Cornel Chiriac in the RFE studio

A few days later, he managed to leave Romania and arrived in Austria with the help of a falsified invitation (received during the Brașov festival and having as its initial destination Poland). He spent some time at the Traiskirchen refugee camp, where he was discovered by Radio Free Europe director Noël Bernard. After getting his official documents in order, he continued his activity in Munich, in RFE's Romanian-language section. He re-launched Metronom and Jazz magazin, and started a third show, Jazz à la carte. At first, Chiriac used his microphone to express the anger he felt against those who had hindered his work at Radio România. Ioana Măgură Bernard later recalled: "Often, after doing something without thinking, Cornel had such problems with the German authorities and with the American heads of RFE that he was almost kicked out of Germany and off radio". Later, according to Noël Bernard, "he realised that not politics but music was his calling". Until his death, his musical activity was rich, and included a Romanian translation of the rock opera Jesus Christ Superstar.

On March 4, 1975, near midnight, Chiriac was stabbed near his car, in a Munich parking lot. An hour later, a female student returning home found him.

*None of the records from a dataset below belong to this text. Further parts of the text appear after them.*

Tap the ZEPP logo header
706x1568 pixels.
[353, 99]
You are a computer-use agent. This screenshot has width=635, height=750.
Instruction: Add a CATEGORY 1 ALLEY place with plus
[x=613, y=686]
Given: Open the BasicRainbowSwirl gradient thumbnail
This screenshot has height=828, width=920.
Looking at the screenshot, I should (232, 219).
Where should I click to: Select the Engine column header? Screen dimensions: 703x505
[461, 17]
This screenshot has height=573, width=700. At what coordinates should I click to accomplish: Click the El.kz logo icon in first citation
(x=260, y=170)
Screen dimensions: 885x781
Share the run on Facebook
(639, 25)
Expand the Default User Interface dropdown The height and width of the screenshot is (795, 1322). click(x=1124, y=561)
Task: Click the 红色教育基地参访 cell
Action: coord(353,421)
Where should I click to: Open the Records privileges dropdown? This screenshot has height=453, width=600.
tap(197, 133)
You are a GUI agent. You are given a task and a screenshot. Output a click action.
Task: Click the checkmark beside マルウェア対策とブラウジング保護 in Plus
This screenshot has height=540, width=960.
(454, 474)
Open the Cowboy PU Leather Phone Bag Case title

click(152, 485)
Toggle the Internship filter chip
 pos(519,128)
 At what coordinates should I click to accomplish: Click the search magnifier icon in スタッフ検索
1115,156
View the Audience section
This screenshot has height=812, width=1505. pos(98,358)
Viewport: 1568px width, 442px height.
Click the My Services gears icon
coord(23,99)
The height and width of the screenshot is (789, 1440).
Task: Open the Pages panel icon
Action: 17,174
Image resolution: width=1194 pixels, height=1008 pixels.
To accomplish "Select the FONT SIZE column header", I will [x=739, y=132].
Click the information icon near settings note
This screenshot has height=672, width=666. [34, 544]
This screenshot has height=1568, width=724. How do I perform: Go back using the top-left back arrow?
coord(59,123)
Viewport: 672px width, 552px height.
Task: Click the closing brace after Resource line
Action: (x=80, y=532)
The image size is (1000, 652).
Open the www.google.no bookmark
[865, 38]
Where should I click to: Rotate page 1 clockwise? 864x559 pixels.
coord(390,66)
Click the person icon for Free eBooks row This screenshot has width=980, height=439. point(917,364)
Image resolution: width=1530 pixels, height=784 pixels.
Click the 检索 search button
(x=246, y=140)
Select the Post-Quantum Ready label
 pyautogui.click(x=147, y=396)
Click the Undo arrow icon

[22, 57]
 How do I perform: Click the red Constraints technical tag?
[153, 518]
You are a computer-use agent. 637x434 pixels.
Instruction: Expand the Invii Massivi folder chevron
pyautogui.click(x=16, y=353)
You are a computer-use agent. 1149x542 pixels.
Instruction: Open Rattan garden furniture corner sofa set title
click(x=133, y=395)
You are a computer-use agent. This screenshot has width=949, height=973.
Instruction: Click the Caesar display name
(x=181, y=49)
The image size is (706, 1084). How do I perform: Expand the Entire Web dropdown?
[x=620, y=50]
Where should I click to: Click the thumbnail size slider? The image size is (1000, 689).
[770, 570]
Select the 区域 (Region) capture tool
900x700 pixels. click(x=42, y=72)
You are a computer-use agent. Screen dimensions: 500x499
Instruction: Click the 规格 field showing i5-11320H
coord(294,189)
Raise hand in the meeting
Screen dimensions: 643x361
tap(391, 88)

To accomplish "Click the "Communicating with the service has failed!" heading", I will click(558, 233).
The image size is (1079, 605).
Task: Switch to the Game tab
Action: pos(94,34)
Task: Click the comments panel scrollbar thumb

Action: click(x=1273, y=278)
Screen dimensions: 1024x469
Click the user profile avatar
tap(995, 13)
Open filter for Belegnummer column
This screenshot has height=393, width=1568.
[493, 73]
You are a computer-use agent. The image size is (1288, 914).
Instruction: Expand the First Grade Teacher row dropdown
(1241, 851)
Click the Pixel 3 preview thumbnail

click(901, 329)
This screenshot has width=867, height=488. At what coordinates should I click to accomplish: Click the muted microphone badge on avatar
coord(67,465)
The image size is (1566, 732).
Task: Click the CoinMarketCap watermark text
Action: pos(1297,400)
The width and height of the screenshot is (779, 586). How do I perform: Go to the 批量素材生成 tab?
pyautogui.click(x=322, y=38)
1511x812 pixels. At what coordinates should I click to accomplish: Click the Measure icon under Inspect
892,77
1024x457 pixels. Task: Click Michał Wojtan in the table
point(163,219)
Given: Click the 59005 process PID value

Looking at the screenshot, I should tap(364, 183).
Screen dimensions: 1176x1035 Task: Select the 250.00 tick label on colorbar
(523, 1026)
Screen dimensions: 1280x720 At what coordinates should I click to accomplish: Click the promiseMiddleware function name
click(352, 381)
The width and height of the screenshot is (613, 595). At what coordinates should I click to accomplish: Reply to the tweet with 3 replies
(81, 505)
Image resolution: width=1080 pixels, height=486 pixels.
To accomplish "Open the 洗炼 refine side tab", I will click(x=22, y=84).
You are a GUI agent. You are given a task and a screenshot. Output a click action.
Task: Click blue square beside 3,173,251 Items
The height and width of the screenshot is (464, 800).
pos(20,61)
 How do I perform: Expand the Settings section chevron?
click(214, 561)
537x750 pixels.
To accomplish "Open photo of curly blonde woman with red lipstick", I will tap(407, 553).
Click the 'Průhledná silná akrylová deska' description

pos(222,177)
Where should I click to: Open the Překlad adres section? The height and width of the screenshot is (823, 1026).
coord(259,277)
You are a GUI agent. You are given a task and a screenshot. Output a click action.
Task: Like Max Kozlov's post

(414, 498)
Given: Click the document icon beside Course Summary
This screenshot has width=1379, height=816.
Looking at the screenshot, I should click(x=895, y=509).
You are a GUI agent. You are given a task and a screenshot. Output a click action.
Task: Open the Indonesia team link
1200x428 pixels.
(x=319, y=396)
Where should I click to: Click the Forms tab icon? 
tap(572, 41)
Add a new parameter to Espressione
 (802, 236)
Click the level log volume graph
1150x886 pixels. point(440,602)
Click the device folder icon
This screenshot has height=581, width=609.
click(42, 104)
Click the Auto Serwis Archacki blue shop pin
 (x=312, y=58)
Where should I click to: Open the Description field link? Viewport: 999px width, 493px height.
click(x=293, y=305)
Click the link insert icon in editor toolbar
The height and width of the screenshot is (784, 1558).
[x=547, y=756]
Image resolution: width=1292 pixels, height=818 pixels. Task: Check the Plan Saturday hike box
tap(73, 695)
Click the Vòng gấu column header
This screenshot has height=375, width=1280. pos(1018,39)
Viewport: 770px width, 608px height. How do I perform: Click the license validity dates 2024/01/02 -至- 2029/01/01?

The first suspect to be arrested was 17-year-old Mario Gropp, the last person seen with Chiriac that evening. In Romania, there was talk of a political assassination committed by the Securitate. Chiriac's body was cremated in Munich and his ashes brought back to Romania by his mother. He is buried in Bucharest's Reînvierea Cemetery.

==Legacy==
Journalists later recalled that his murder was greeted with sadness in Bucharest. Alexandru Sipa organised a soirée at the Brașov jazz club, in memoriam. In Bucharest, Phoenix was in the Electrecord studio, recording the album Cantofabule. Octavian Ursulescu said in an interview, "The news that a good friend to all of us, Cornel Chiriac, had been assassinated, came to us in the Tomis studio; we all cried like children..."

On February 24, 1995, the Cornel Chiriac Jazz Club opened in Ploiești. A street in Pitești bears his name.